* Start *

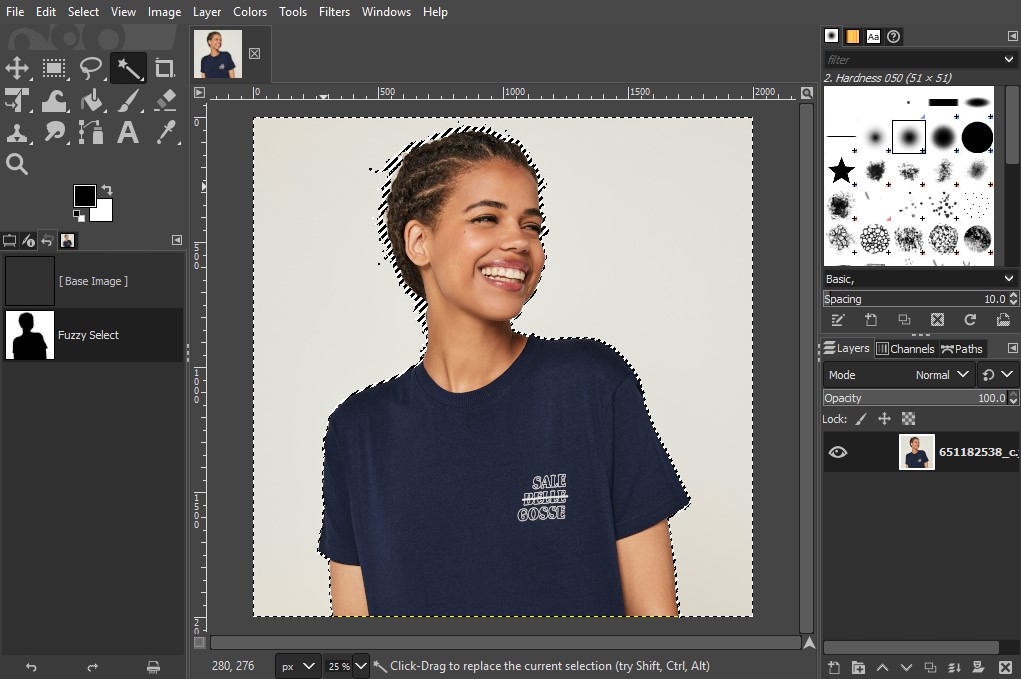1021x679 pixels.
Task: Delete the selected brush
Action: [x=938, y=320]
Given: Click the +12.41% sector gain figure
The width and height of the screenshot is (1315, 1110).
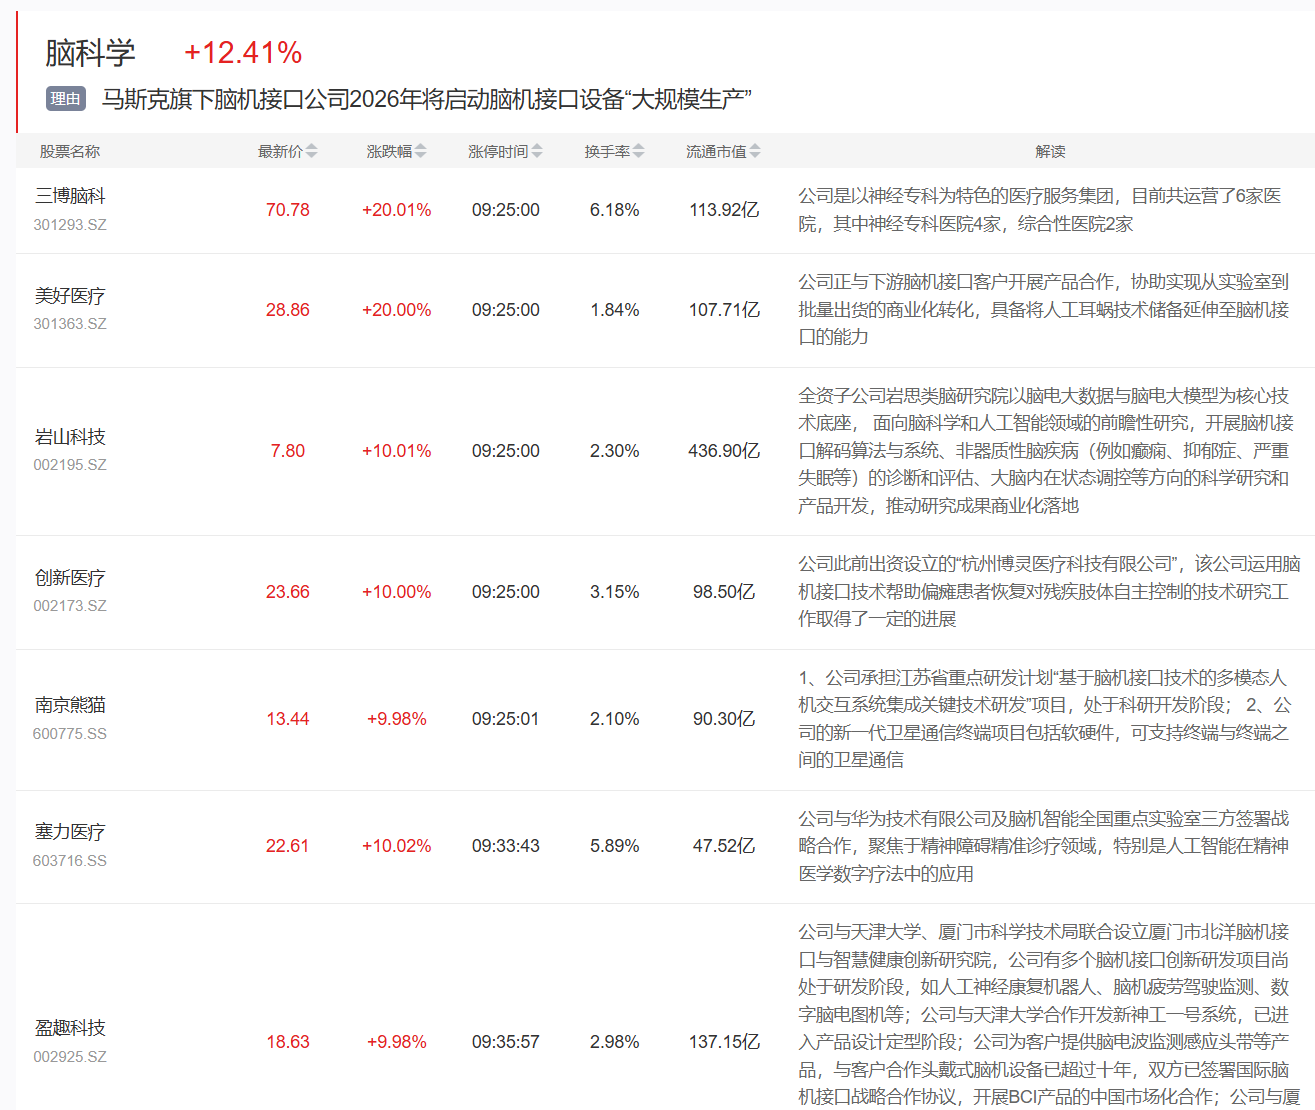Looking at the screenshot, I should pyautogui.click(x=243, y=53).
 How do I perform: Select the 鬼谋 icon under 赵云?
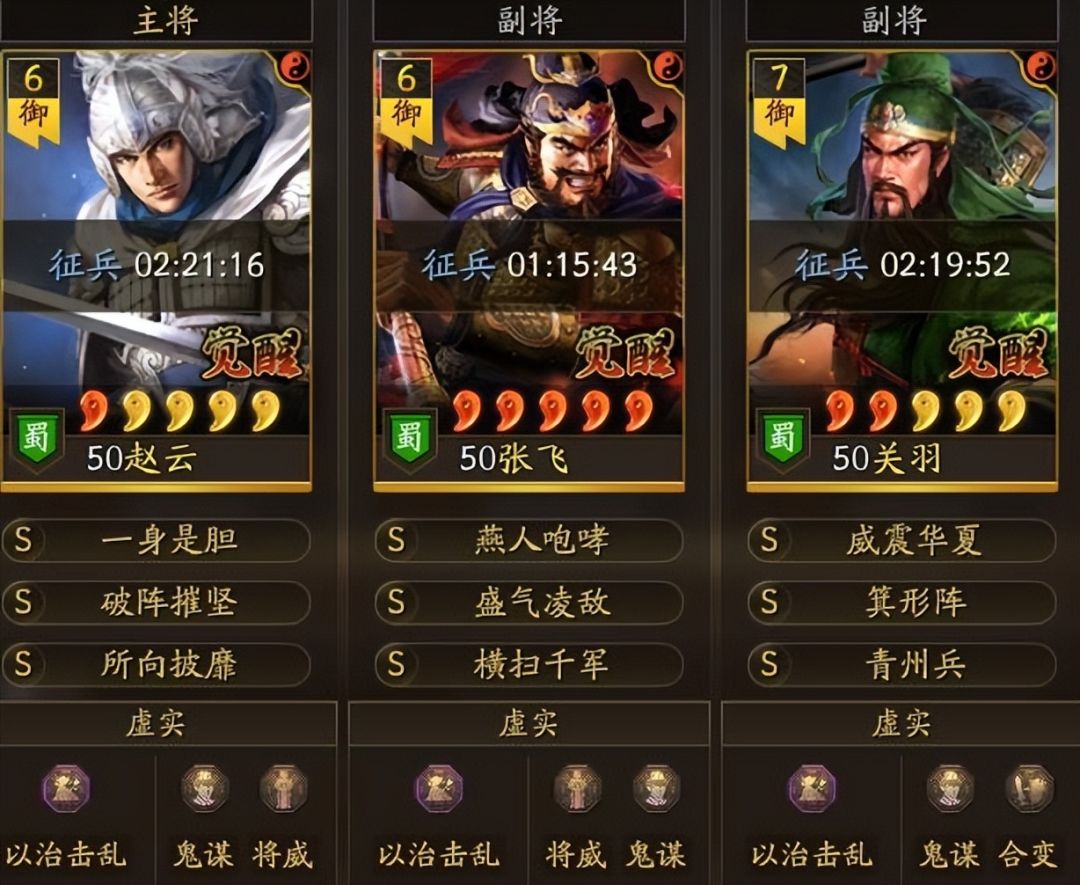(205, 789)
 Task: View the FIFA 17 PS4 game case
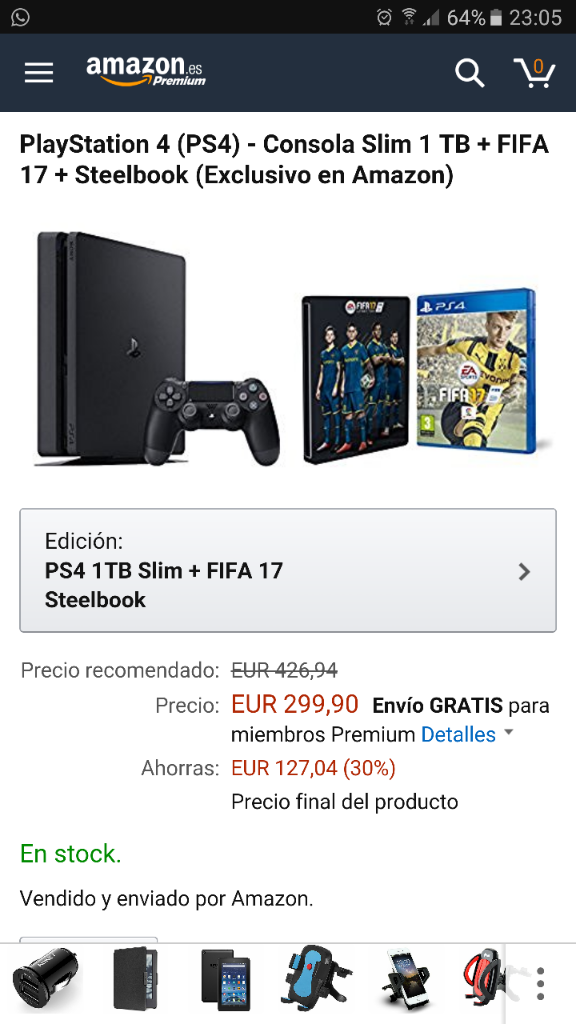point(477,371)
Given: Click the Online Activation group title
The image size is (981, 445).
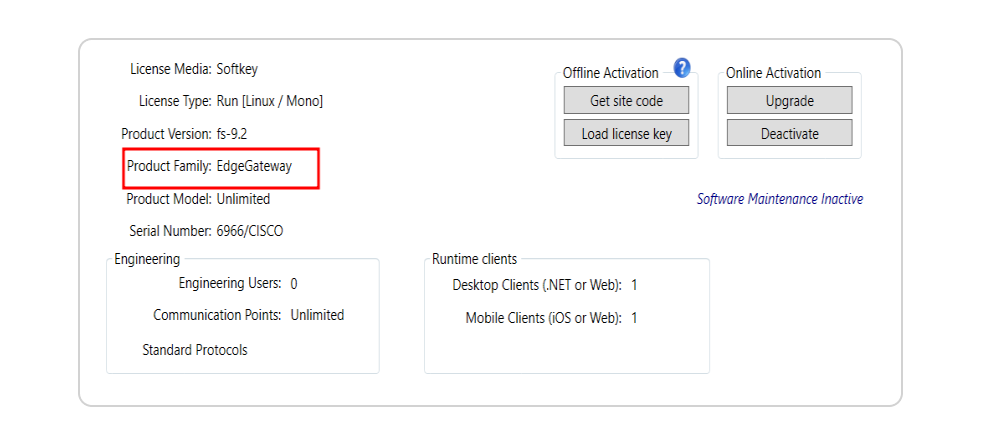Looking at the screenshot, I should (x=773, y=73).
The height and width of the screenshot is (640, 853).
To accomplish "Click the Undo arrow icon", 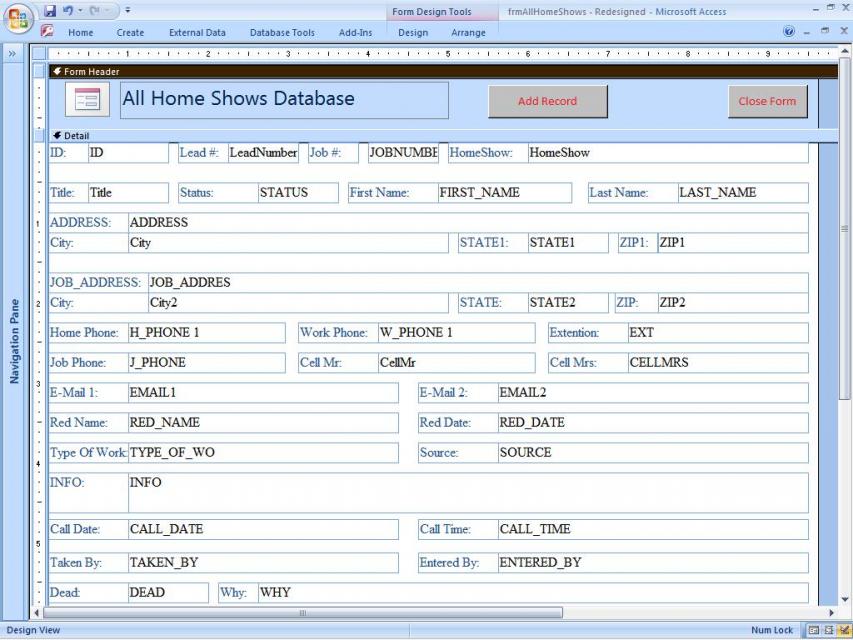I will 68,10.
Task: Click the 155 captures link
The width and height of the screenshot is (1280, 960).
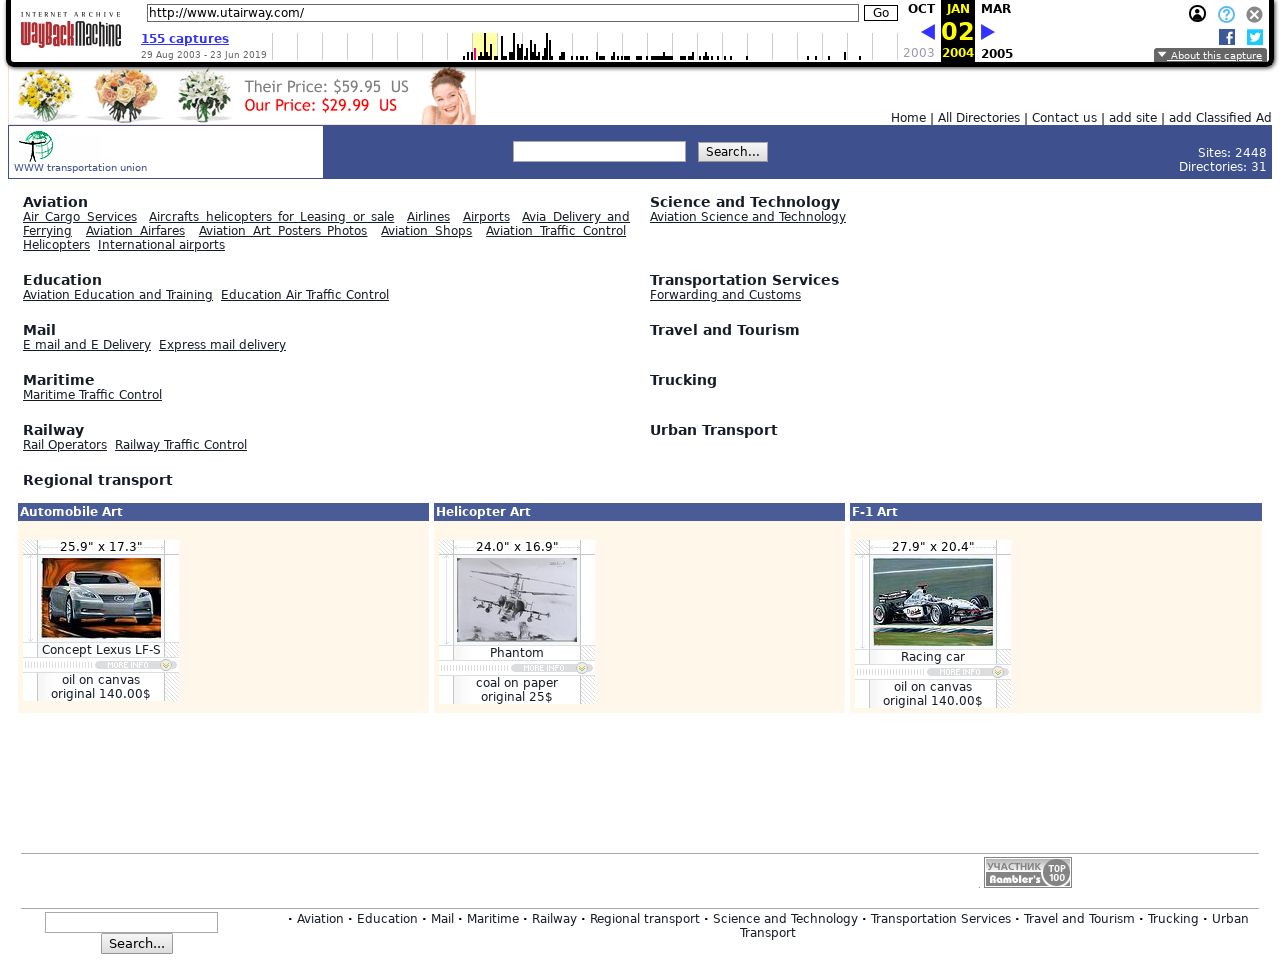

* End *

Reproduce the data above verbatim, everything from the line containing "Given: Click the +12.41% sector gain figure" down to the line containing "point(477,371)", both lines included. Omit the pictures from your answer.

The completed task >>
Given: Click the +12.41% sector gain figure
The width and height of the screenshot is (1315, 1110).
Looking at the screenshot, I should pyautogui.click(x=243, y=53).
 How do I perform: Select the 鬼谋 icon under 赵云?
(205, 789)
 Task: View the FIFA 17 PS4 game case
point(477,371)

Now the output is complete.